An Incremental, Optimistic, Practical Approach
10:00 a.m., Friday, June 18, 1999
7th floor conference room, 719 Broadway
The historic focus of Automatic Parallelization efforts has been limited in two ways. First, parallelization has generally been attempted only on codes which can be proven to be parallelizeable. Unfortunately, the requisite dependence analysis is undecidable, and today's applications demonstrate that this restriction is more than theoretical. Second, parallel program generation has generally been geared to custom multiprocessing hardware. Although a network of commodity workstations (NOW) could theoretically be harnessed to serve as a multiprocessing platform, the NOW has characteristics which are at odds with effective utilization.
This thesis shows that by restricting our attention to the important domain of ``embarrassingly parallel'' applications, leveraging existing scalable and efficient network services, and carefully orchestrating a synergy between compile-time transformations and a small runtime system, we can achieve a parallelization that not only works in the face of inconclusive program analysis, but is indeed efficient for the NOW. We optimistically parallelize loops whose memory access behavior is unknown, relying on the runtime system to provide efficient detection and recovery in the case of an overly optimistic transformation. Unlike previous work in speculative parallelization, we provide a methodology which is not tied to the Fortran language, making it feasible as a generally useful approach. Our runtime system implements Two-Phase Idempotent Eager Scheduling (TIES) for efficient network execution, providing an Automatic Parallelization platform with performance scalability for the NOW.
Our transformation divides the original program into a server and zero or more clients. The server program is a specialization of the original application with each parallel loop replaced with a scheduling call to the client which comprises the body of that parallel loop. The scheduler remotely executes the appropriate instances of this client on available machines.

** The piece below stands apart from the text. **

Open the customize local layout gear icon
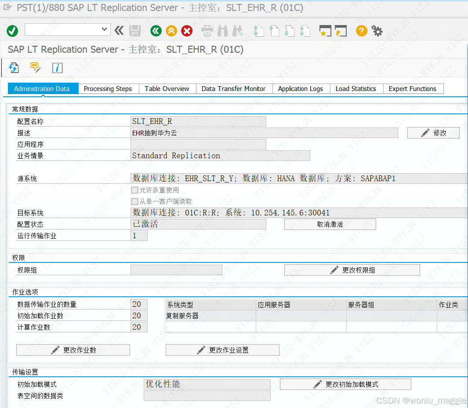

We describe the transformation and runtime system in detail, and report on the automatic transformation achieved by our implementation prototype in two case studies. In each of these cases, we were able to automatically locate the important coarse-grained loops, construct a shared-memory layout, and generate appropriate server and client code. Furthermore, we show that our generated parallel programs achieve near-linear speedups for sufficiently large problem sizes.